Vous rappelez-vous Marie Guillard, cette vieille et laide bonne femme qui, après avoir été longtemps ici, s’était mariée avec un vieillard borgne ? Au bout d’une vingtaine d’années de mariage, elle a enterré son mari et placé sa fille, qui est assez jolie, et, étant redevenue célibataire, elle est rentrée à notre service. Elle a repris le soin de ses vaches et de ses poules (qui ne sont pas tout à fait les mêmes qu’elle soignait il y a vingt ans).

C’est la plus drôle de vieille qui soit au monde. Active, laborieuse, propre et fidèle, mais grognon au delà de ce qu’on peut imaginer. Elle grogne le jour, et je crois aussi la nuit en dormant. Elle grogne en faisant du beurre, elle grogne en faisant manger ses poules, elle grogne en mangeant même. Elle grogne les autres, et, quand elle est seule, elle se grogne. Je ne la rencontre jamais sans lui demander comment va la grognerie, et elle ne grogne que de plus belle. Elle vous impatienterait bien, et moi tout autant, si son service la tenait plus près de moi. Aussi je ne vous la propose pas ; rien que sa figure vous rendrait malade. Au reste, elle n’est pas plus laide qu’elle ne l’était dans sa jeunesse : c’est une de ces figures qui ne changent pas, malheureusement pour elles.

À propos de figures, je vous envoie un profil que j’ai fait d’idée en barbouillant. Il est bon de vous dire que c’est Caroline que j’ai prétendu faire. Il n’y a que moi qui la trouve ressemblante ; ce qui est fâcheux pour le mérite de l’artiste.

Telle qu’elle est, je vous l’envoie, espérant que vous qui êtes plus disposée à l’indulgence, vous y mettrez beaucoup du vôtre et parviendrez à retrouver du moins la coupe du visage et l’expression douce et candide de la physionomie. Au reste, vous avez bien le talent de le retoucher. Je vous le livre. J’ai fait aussi mon portrait, mais avec plus de soin et d’attention, parce que j’avais le modèle sous les yeux et que l’observation travaillait et non l’imagination. Il n’en est pas mieux. J’ai même un air si triste et si sentimental, que je lui ris au nez de le voir ainsi et n’ose vous l’envoyer.
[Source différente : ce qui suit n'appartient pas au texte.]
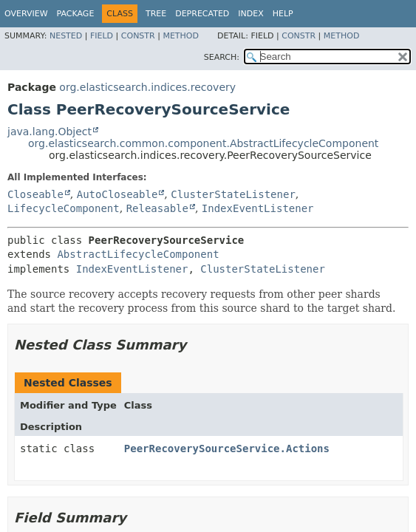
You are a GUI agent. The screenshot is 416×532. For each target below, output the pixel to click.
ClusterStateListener (233, 194)
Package (75, 13)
Il me rappelle ces vers :

D’où vient ce noir chagrin qu’on lit sur son visage ?
C’est de se voir si mal gravé.

Hippolyte a dû vous dire, ma chère maman, que j’avais écrit à madame Defos pour lui demander pardon de la distraction qui m’avait empêchée de la reconnaître, et lui témoigner le désir de la voir à Clermont, si j’y vais, comme j’en ai le projet, le mois prochain.

C’est en parlant du Mont-Dore probablement que vous me dites que je ne suis qu’à quatre lieues d’elle ; car, d’ici par la route de poste, il y en a près de cinquante. Cette grande distance me fait craindre que M. Defos n’effectue point son projet de venir nous voir, à moins que quelque autre affaire ou le désir de voyager ne lui fasse prendre notre route pour revenir à Paris, route qui est beaucoup moins directe et moins bien servie. S’il vient malgré ces obstacles, j’en serai ravie et je le recevrai de mon mieux. Je n’ose plus vous tourmenter pour faire ce voyage. Il vous ferait pourtant grand bien. Vous n’auriez pas de peurs à redouter pour la nuit, ni tout l’embarras de vivre en pension.

Adieu, ma chère maman ; je vous écris à la lueur des éclairs et aux grondements du tonnerre, ce qui n’empêche pas Maurice et Casimir de ronfler aussi fort que lui. Je vais faire comme eux, et, si à nous trois nous ne couvrons pas le bruit de l’orage, il faudra qu’il fasse grand train de son côté. Écrivez-moi un peu plus souvent.

Portez-vous bien, et soignez-vous. Je vous embrasse bien tendrement.